You can visit Rome, tour the forum, Pantheon and Colosseum, even visit the Baths of Caracalla, Hadrian’s villa at Tivoli, and the ancient aqueducts — and you still won’t get a full sense of the Roman empire.

The only way to do that is to visit Istanbul, founded as Constantinople — the new capital of the ancient Roman empire — in 330 A.D.

When people say the Roman empire “fell” in the 5th century, they’re wrong. The eastern half soldiered on. It was later dubbed the “Byzantine empire” by historians who wanted to make a nice, clean break for the timeline… but those living in Constantinople at the time would have considered themselves Romans.
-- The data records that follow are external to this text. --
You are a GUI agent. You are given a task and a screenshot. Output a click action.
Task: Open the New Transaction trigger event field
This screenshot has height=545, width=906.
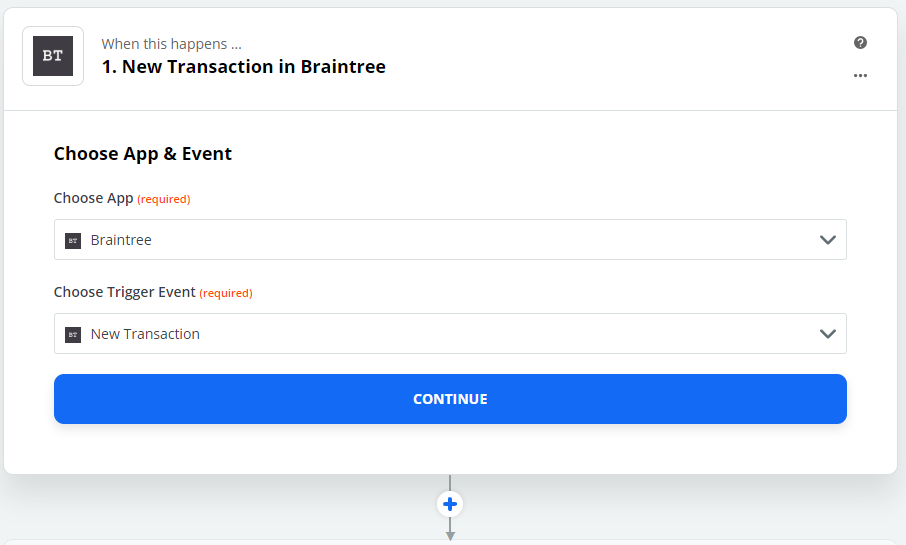450,334
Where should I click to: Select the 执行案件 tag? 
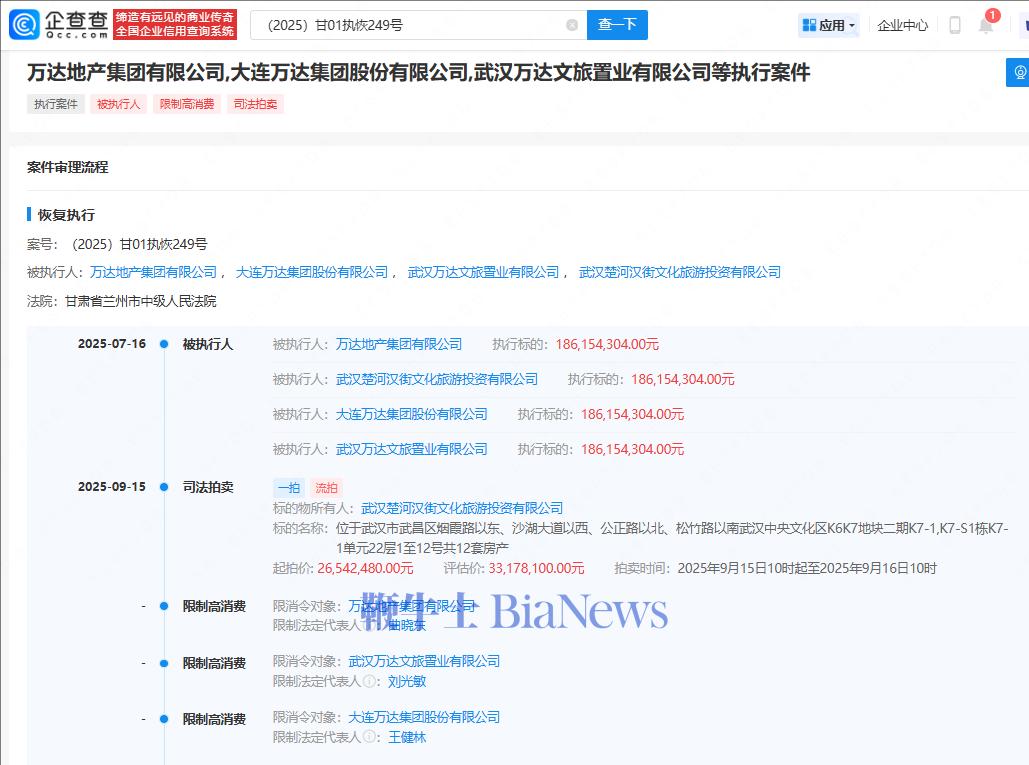(56, 104)
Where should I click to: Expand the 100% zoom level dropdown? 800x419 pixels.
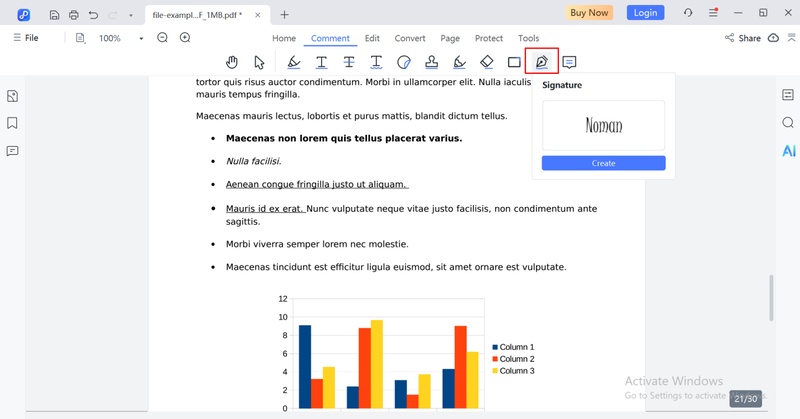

Constantinople continued as the empire’s capital for nearly another millennium. And many traces of the city’s Roman past still remain. Both the Hagia Sofia and basilica cistern, two must-see sites, were built in the 6th century by Emperor Justinian, who wanted to bring the Roman empire back to its former greatness and reconquer the western half. Then there’s the hippodrome built under Emperor Septimius Severus in the 3rd century, and Constantine’s inaugural column of 330, and the classical sarcophagi, mosaics and other artifacts of the Archaeological Museum.

In a sense, Istanbul is Rome, its successor and its heir. I’ll be traveling through Turkey for the next week, and as I go, I’ll be posting about what to do, see and eat. Please enjoy this brief break from the eternal city. I’m sure I will!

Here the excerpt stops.